→ **ASSIGNMENT**
Filter the records below for the word "agent". Keep each line that has it.

→ **MATERIAL PROVIDED**
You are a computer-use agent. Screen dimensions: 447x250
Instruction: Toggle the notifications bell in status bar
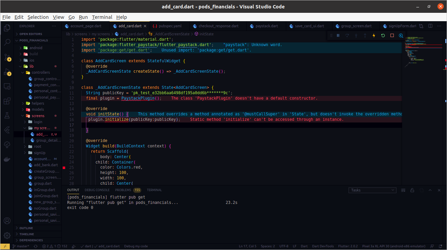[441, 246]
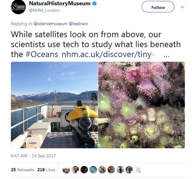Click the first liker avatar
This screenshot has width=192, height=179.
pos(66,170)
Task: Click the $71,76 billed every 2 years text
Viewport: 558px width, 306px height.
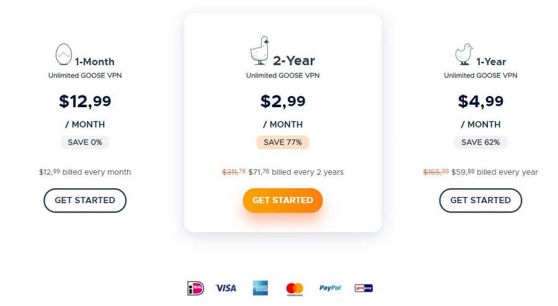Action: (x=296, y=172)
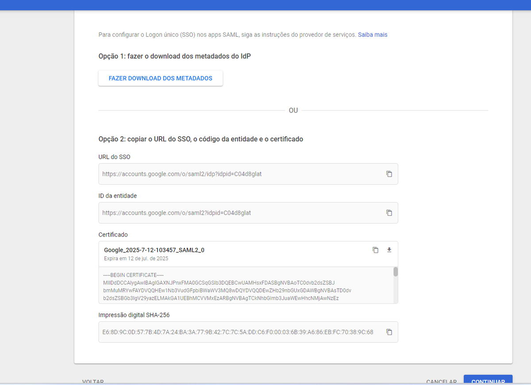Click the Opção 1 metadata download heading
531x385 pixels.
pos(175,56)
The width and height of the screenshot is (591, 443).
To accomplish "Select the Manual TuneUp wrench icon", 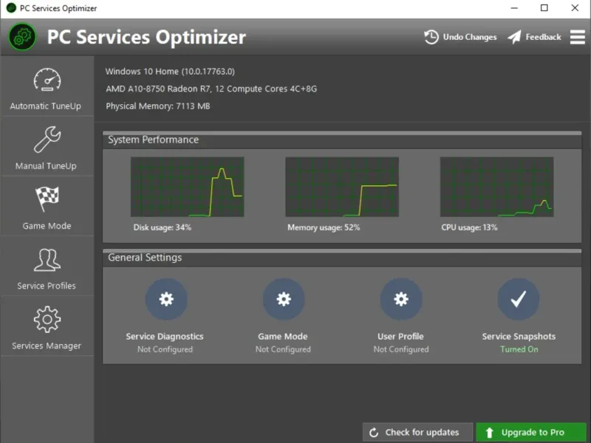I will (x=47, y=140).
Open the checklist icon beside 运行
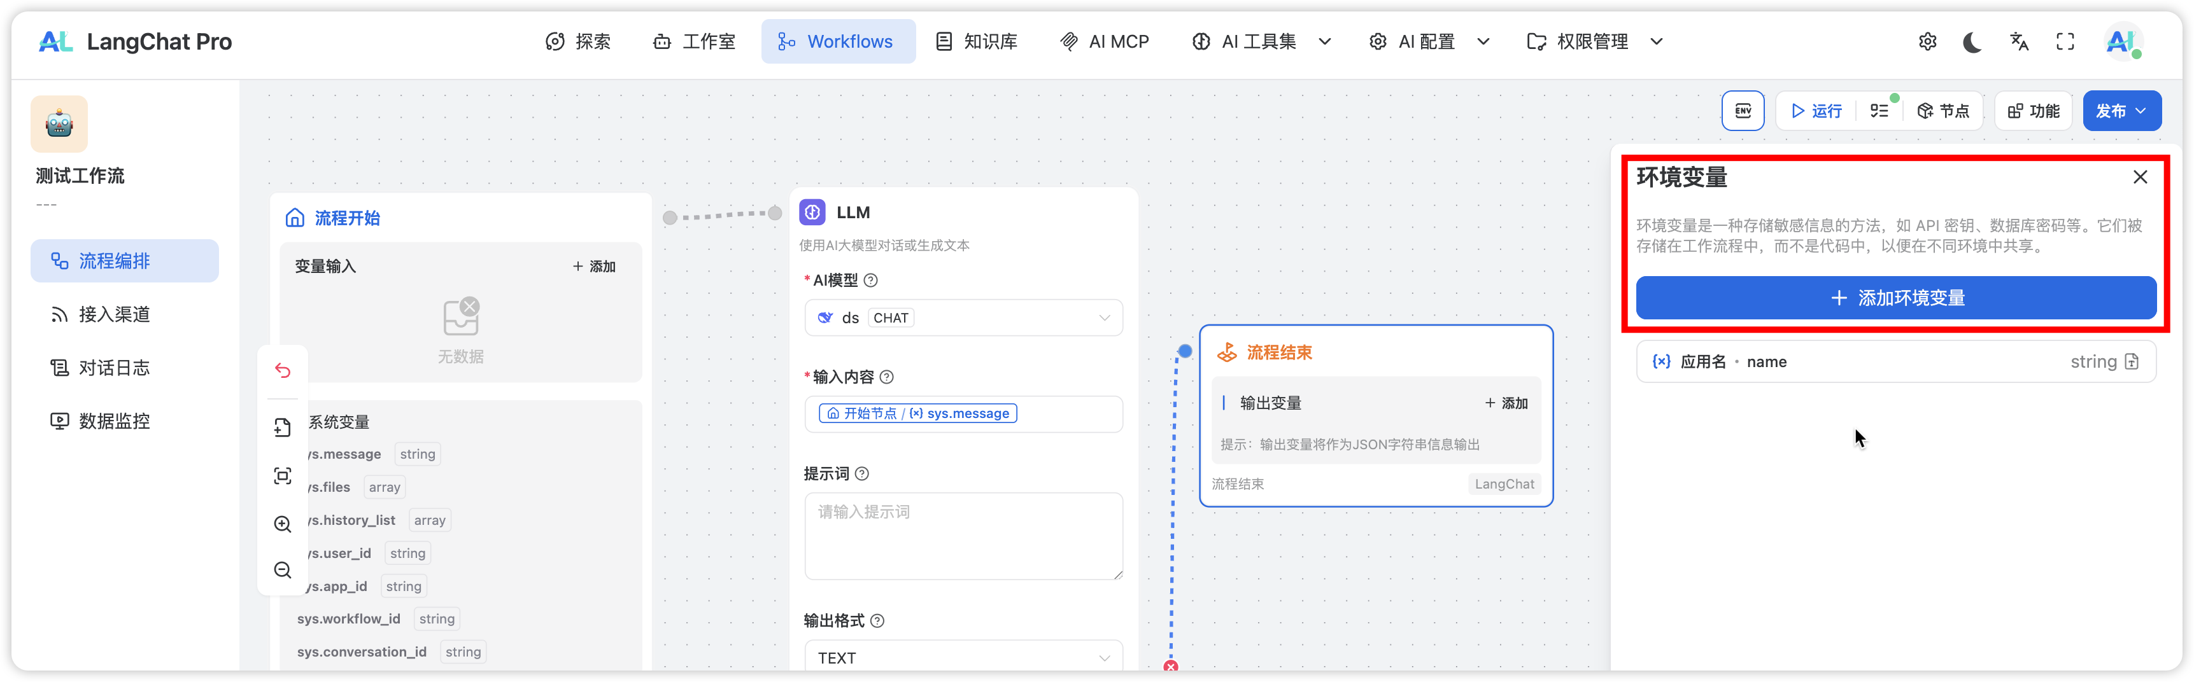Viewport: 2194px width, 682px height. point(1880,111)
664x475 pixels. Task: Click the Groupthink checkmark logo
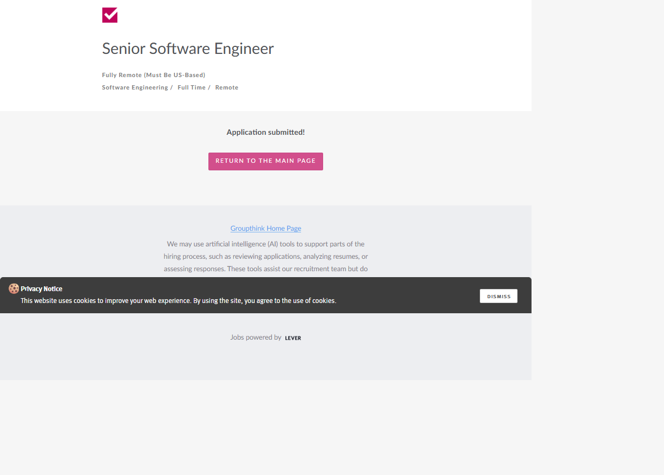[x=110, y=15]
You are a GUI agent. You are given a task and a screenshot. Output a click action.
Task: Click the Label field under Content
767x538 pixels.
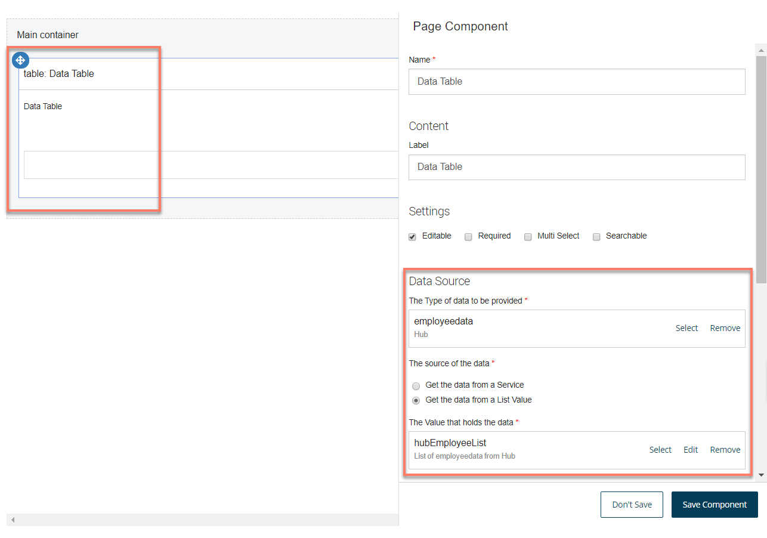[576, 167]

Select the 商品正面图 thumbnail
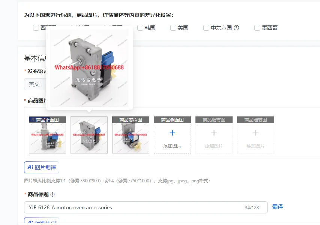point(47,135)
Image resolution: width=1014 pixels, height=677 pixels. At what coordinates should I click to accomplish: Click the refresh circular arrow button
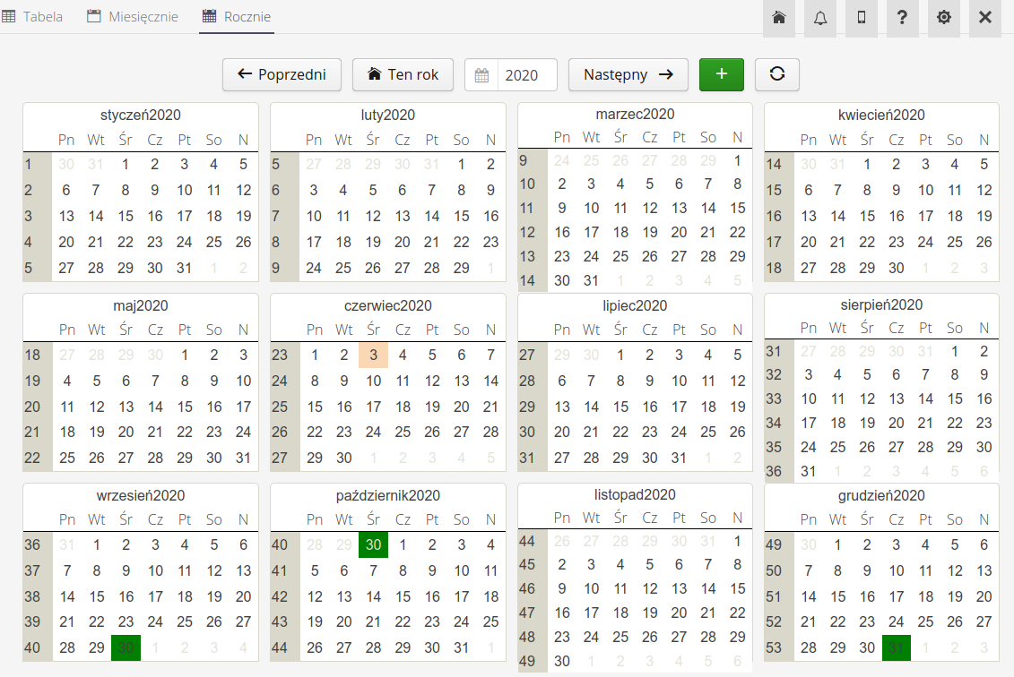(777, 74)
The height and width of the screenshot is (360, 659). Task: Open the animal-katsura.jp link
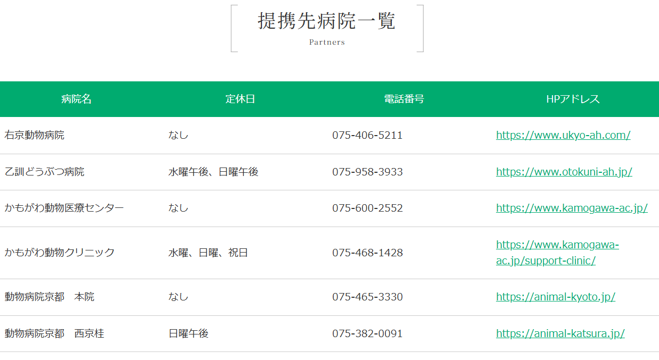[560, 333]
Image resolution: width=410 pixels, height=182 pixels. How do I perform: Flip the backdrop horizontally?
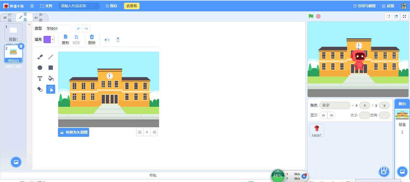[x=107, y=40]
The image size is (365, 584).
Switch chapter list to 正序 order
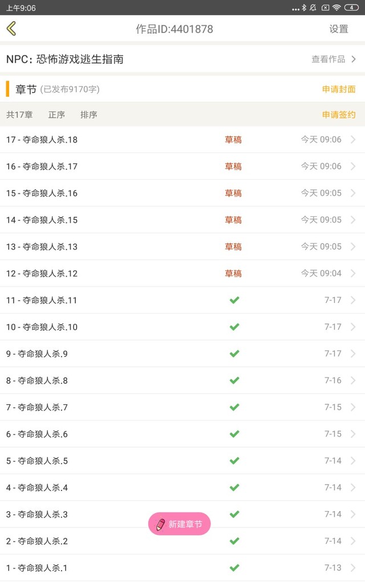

→ **COMPLETED EXERCISE**
You are a computer-use agent. Screen dimensions: 447x250
You are a GUI agent. You are given a task and a screenshot. Output a click action.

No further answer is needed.